Three generations of a Negro family having herditary persistence of fetal hemoglobin in conjunction with the hemoglobins A and S were studied.
Genetic studies did not exclude the possibility that this anomaly is allelic with the genes responsible for the hemoglobins A, S, and C.
Structural investigations of the isolated abnormal hemoglobin fraction offered evidence that this component is identical with the fetal hemoglobin of the newborn child.

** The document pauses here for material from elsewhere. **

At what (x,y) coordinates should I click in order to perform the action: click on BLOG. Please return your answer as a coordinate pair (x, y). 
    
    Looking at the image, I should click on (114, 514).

No striking clinical or hematologic abnormalities were found in members of the family who had high percentages of fetal hemoglobin in conjunction with either Hb-A or Hb-S. The per cent of Hb-A2 in the persistent high Hb-F carriers was found slightly below normal, while the total amount of circulating hemoglobins was increased. Previous reports of the complete absence of Hb-A in cases heterozygous for Hb-S as well as for the persistent high Hb-F anomaly have been confirmed by using refined technics available for hemoglobin analyses.

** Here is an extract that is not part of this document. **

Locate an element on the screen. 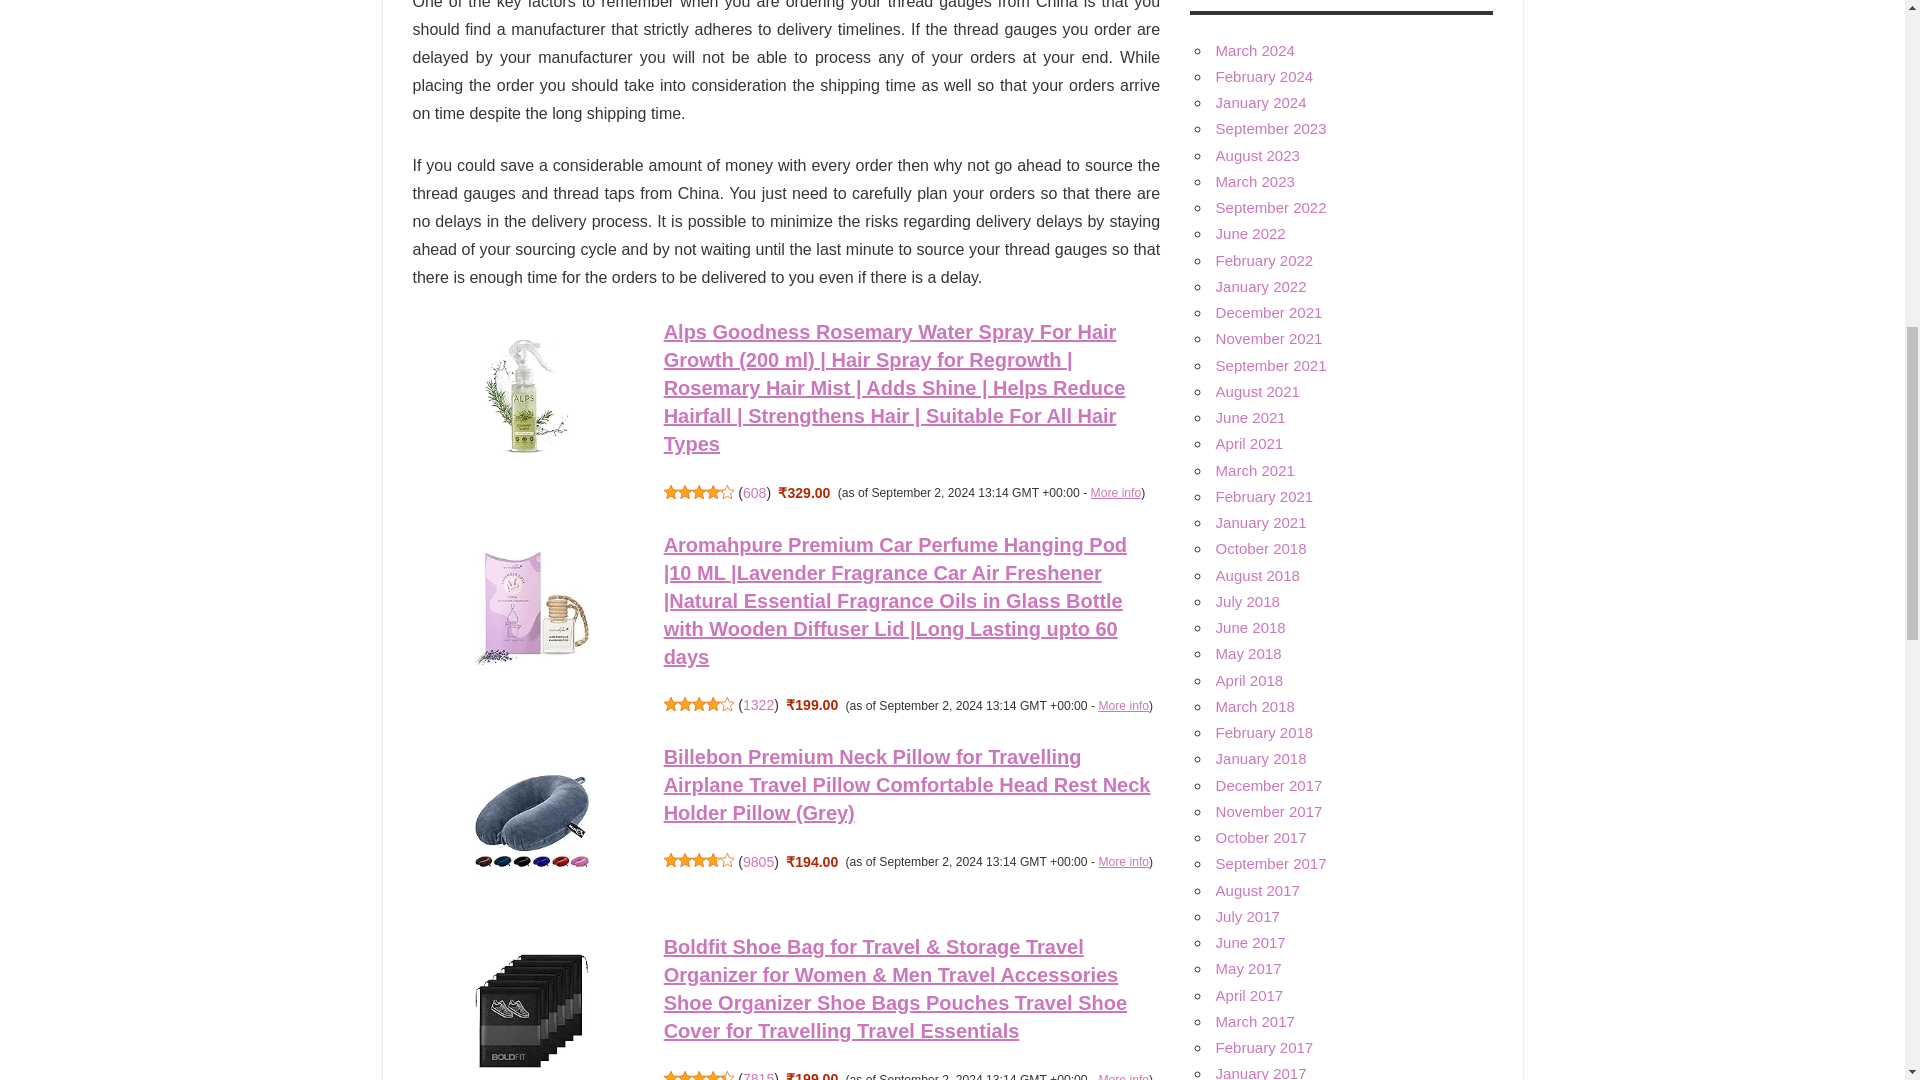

The fetal hemoglobin was distributed almost equally in all erythrocytes of individuals having this inherited anomaly. In this respect, the S-F abnormality differs from homozygous sickle-cell disease in which a mixed population of red blood cells, some with and most without Hb-F, has been demonstrated. It is suggested that the presence of some Hb-F in all erythrocytes of the individual with the S-F condition is the factor that protects the cells from sickling and from destruction.
The distribution of fetal hemoglobin in the red blood cells of persistent high Hb-F carriers was also different from that found in patients with thalassemia major and thalassemia-Hb-E disease. Two distinct cell populations, one with and the other without fetal hemoglobin, were found to be present in the blood of the thalessemia patients.